Dept. de Engenharia Electrotecnica e de Comput., Inst. Superior Tecnico, Lisbon.
IEEE Trans Image Process. 1994;3(6):789-801. doi: 10.1109/83.336248.
Sequential and parallel image restoration algorithms and their implementations on neural networks are proposed. For images degraded by linear blur and contaminated by additive white Gaussian noise, maximum a posteriori (MAP) estimation and regularization theory lead to the same high dimension convex optimization problem.
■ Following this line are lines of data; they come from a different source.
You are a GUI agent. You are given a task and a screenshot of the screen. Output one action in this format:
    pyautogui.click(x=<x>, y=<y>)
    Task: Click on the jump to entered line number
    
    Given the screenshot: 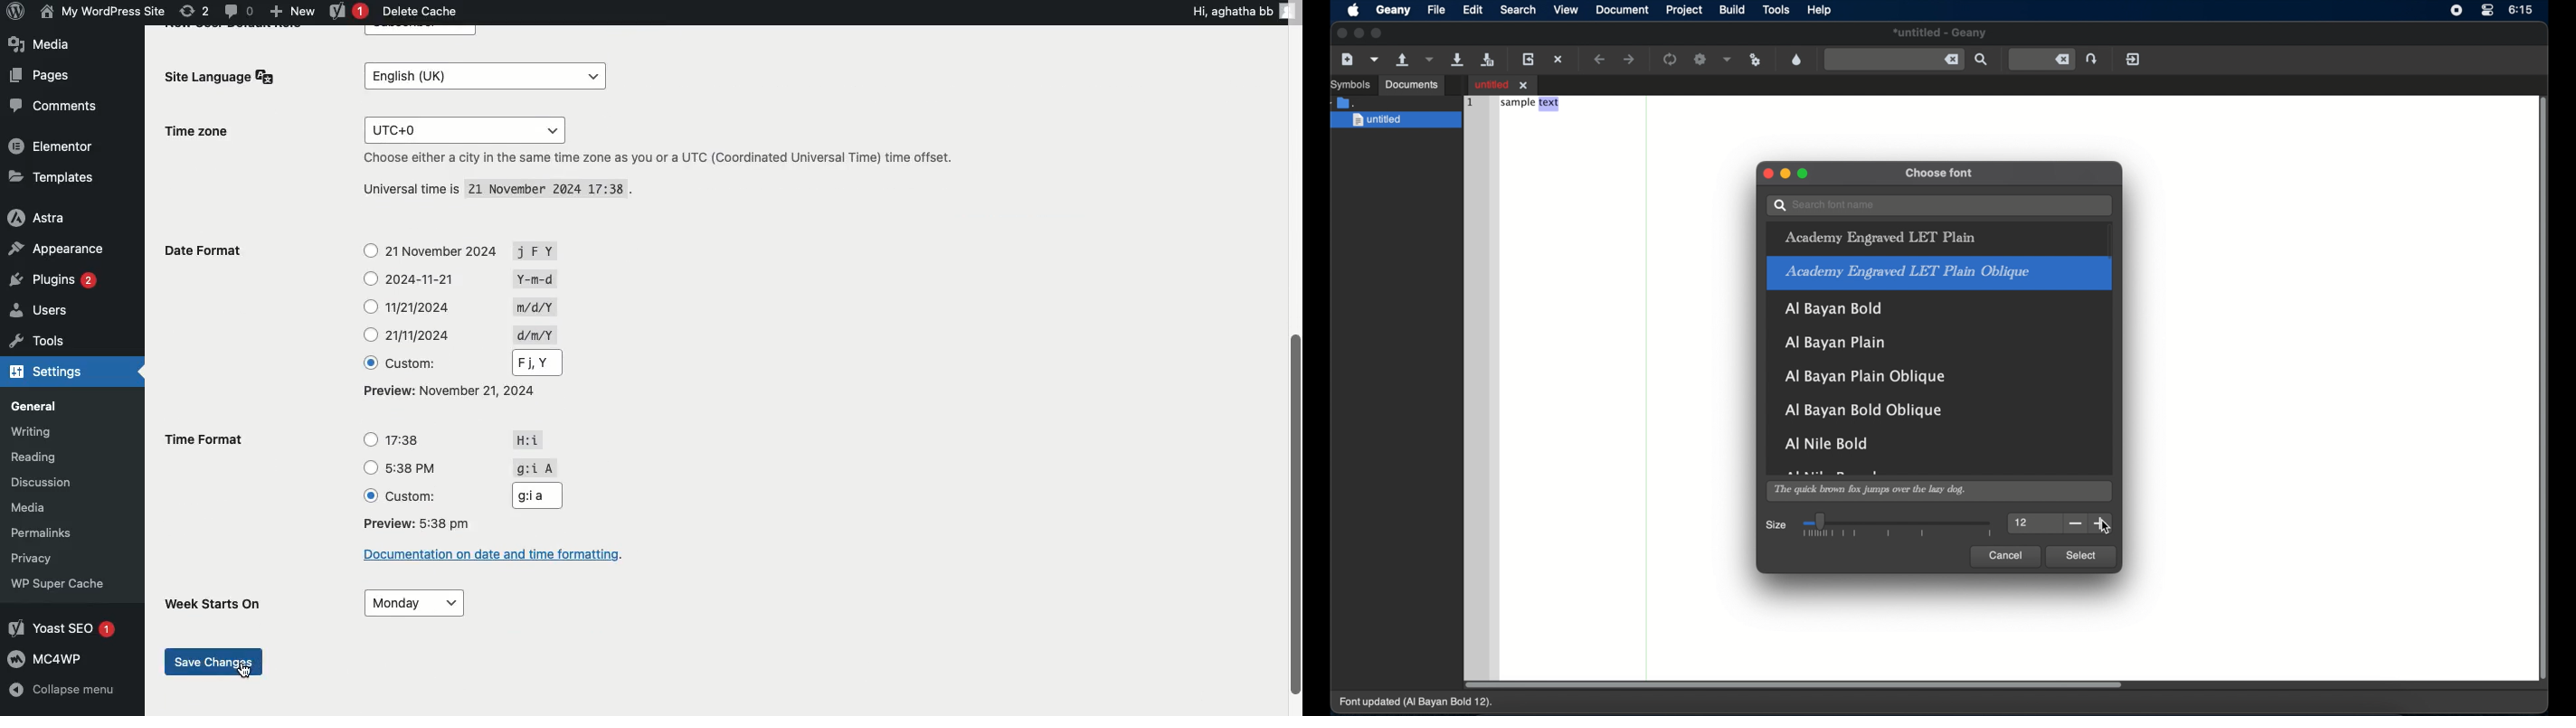 What is the action you would take?
    pyautogui.click(x=2042, y=60)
The commonly adopted strategy (in using neural networks for image restoration) is to map the objective function of the optimization problem into the energy of a predefined network, taking advantage of its energy minimization properties. Departing from this approach, we propose neural implementations of iterative minimization algorithms which are first proved to converge. The developed schemes are based on modified Hopfield (1985) networks of graded elements, with both sequential and parallel updating schedules. An algorithm supported on a fully standard Hopfield network (binary elements and zero autoconnections) is also considered. Robustness with respect to finite numerical precision is studied, and examples with real images are presented.
提出了一种基于神经网络的序贯和并行图像恢复算法及其实现方法。对于由线性模糊和加性高斯白噪声污染的图像,最大后验(MAP)估计和正则化理论导致相同的高维凸优化问题。在使用神经网络进行图像恢复时,常用的策略是将优化问题的目标函数映射到预定义网络的能量中,利用其能量最小化特性。从这个方法出发,我们提出了迭代最小化算法的神经实现,这些算法首先被证明是收敛的。所开发的方案基于改进的 Hopfield(1985)分级元素网络,具有序贯和并行更新方案。还考虑了基于全标准 Hopfield 网络(二进制元素和零自连接)的算法。研究了对有限数值精度的稳健性,并给出了真实图像的例子。